Are You Rushing Your life?

Serena
Science For Life
Published in
3 min readFeb 23, 2021
Photo by Adi Goldstein on Unsplash

When you think about where you are in your life right now, can you say you chose it or did someone else? Did someone else influence your decisions? Did you ever feel like you had to rush your life because you were closer to thirty than twenty? Did you ever feel like your life was not matching society’s expectations?

I ponder this thought myself as I approach my 28th birthday. I compared where I am in life against where the average twenty-eight-year-old might be or even where the average twenty-eight-year-old, supposedly, should be.

Eighteen-year-old me imagined twenty-eight year old me to be engaged or even married, to be thinking about starting a family or buying a home, to have been settled in my work life, to know what I want and where I am going, to have a five-year plan, to have a dog, to be a real adult. None of this has happened and truthfully, the majority of this list is not of the slightest interest to me. Except getting a dog and eventually becoming the textbook definition of an adult of course.
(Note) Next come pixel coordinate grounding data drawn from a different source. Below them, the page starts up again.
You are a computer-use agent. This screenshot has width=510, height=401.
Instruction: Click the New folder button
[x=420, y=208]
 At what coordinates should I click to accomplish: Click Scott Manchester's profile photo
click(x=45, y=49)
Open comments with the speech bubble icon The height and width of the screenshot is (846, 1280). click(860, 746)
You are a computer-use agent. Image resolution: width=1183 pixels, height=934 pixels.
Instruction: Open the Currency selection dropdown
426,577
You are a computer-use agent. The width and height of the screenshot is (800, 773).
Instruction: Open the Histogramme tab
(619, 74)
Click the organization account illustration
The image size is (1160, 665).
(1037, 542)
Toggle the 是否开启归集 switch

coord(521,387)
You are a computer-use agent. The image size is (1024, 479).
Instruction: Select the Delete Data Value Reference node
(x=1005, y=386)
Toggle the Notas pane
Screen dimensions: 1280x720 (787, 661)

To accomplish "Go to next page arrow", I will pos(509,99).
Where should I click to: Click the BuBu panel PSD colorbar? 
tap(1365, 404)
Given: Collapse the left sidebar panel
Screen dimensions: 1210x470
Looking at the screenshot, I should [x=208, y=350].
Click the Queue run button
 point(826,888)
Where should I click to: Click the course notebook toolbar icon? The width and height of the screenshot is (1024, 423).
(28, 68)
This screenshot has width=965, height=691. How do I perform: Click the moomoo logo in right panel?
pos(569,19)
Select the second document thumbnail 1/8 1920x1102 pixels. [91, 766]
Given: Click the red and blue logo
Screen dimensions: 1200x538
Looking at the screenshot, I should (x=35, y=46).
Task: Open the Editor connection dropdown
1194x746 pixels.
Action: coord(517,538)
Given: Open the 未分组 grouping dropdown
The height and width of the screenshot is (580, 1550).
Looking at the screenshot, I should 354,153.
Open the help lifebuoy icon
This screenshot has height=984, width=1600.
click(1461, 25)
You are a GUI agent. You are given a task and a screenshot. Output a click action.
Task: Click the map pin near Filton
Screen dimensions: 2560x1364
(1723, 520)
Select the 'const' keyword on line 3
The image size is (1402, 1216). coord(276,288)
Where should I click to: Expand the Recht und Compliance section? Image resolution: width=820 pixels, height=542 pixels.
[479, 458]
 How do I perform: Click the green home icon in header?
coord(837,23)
The mirror and stairs are constant reminders that we are ageing, family will bring up your perpetual single status at family gatherings, social media will make you feel like you are wasting your young years and, of course, there is the constant reminder that life is short and finite. And so it begins, the mental life checklist, the rush, born from our fear of getting older.

Once we hit twenty, we are against the clock. This idea that between the ages of 20 and 29, we can live our lives, be young, wild and free and then once the clock strikes midnight and we hit 30, then it is time to settle down in all aspects of life, to have your self together, to be grown up. That life needs to be “done” by 30.

But why are we rushing? Why have we convinced ourselves that in order to be adulting the right way, everything needs to be done before thirty? Thirty is still young. Lest we forget that our brains are not even fully developed until twenty-five.

After much rumination and journaling, I came to an epiphany that isn’t all that profound but one that I needed. A reminder that the focus should be on where I am and not where I should be. There is nowhere you should be but right here where you are. We all traverse through life our own way, there is not one set path.

When we rush to catch up with everyone else, we don’t necessarily make the best decisions and then in hindsight, we wonder why we didn’t just slow down and think about what we were doing because we had the time.

Make sure you are choosing and living your life for yourself and not choosing it to please others or to fit a mould for the perfect insert-age-here. How you are perceived for your decisions should not be a concern, you know what’s good for you, so do you. If you can.

It may be cliché, but most of my twenties were spent trying to “find myself”. To know what I wanted, what my values and beliefs were, where I felt most happy and comfortable, what kind of people I wanted to spend my time with, taking chances, making mistakes, failing and just figuring out myself.

The beauty of being young and in your twenties is how selfish you can be and how much time you have alone. You won’t always have that time alone, cherish it.

In a long-winded manner, what I really am trying to say is, it’s okay if you haven’t got it all figured out. The truth is that no one really does, but we have time to figure it out, we don’t need to rush.